Interface element records:

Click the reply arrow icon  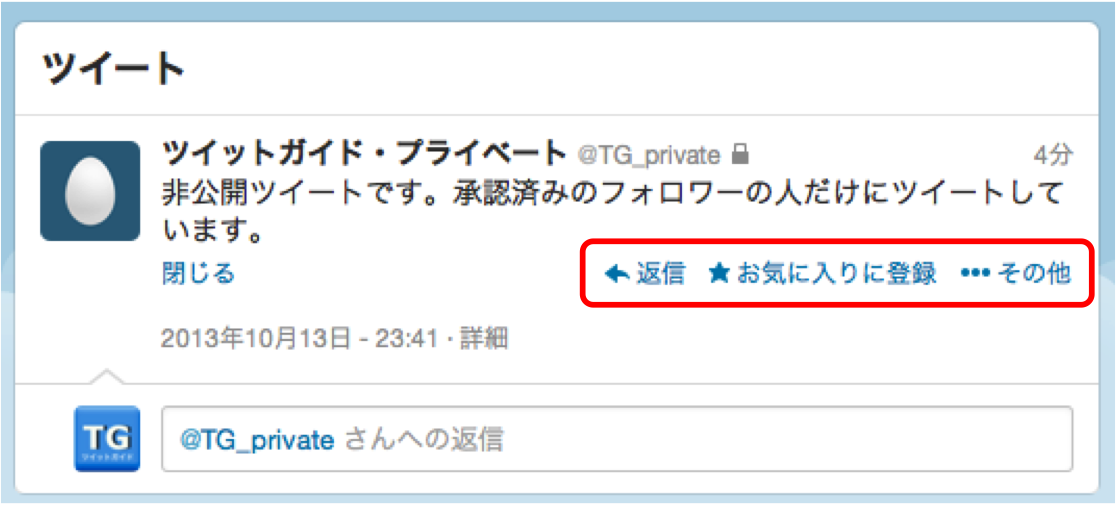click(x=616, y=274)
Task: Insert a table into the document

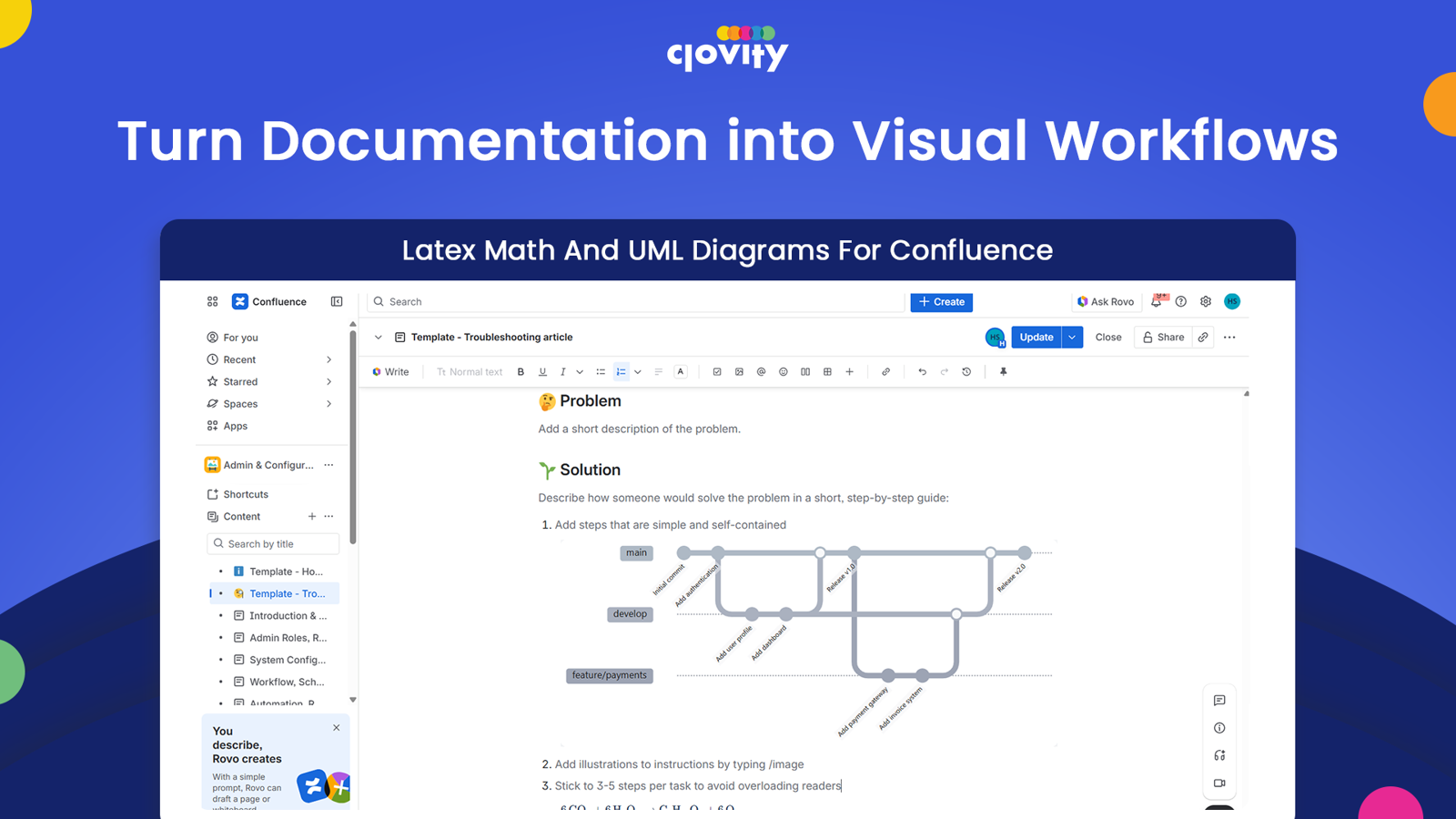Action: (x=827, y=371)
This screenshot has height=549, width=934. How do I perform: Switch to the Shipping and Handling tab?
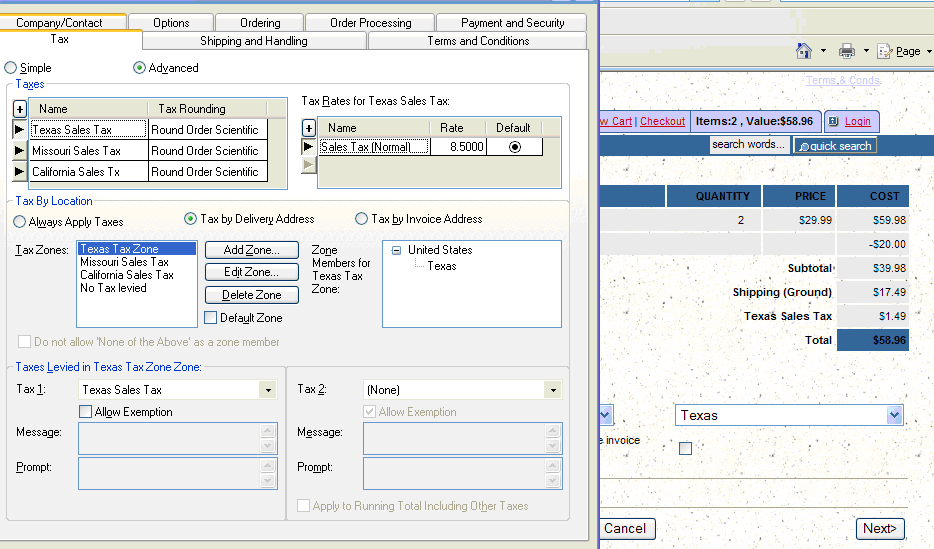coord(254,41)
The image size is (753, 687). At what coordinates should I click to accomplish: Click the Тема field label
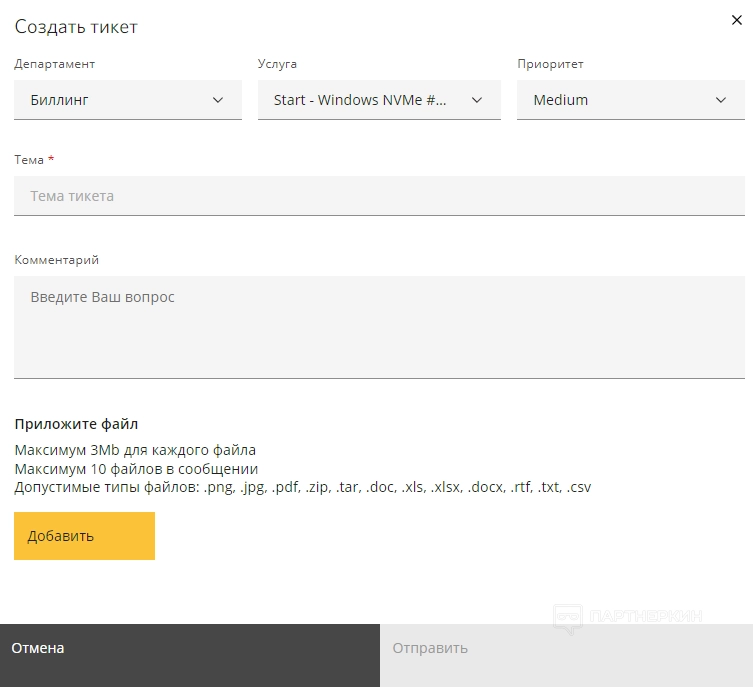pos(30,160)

● **Work to be completed**:
Starting at the line that contains "The image size" and ending at the end of the data, rewrite those lines with "coordinates" changed to "point" and everything else the same, leaving out the pictures.

● **Final result**:
The image size is (753, 687). At what point should I click to accomplish: Click the Тема field label
pos(30,160)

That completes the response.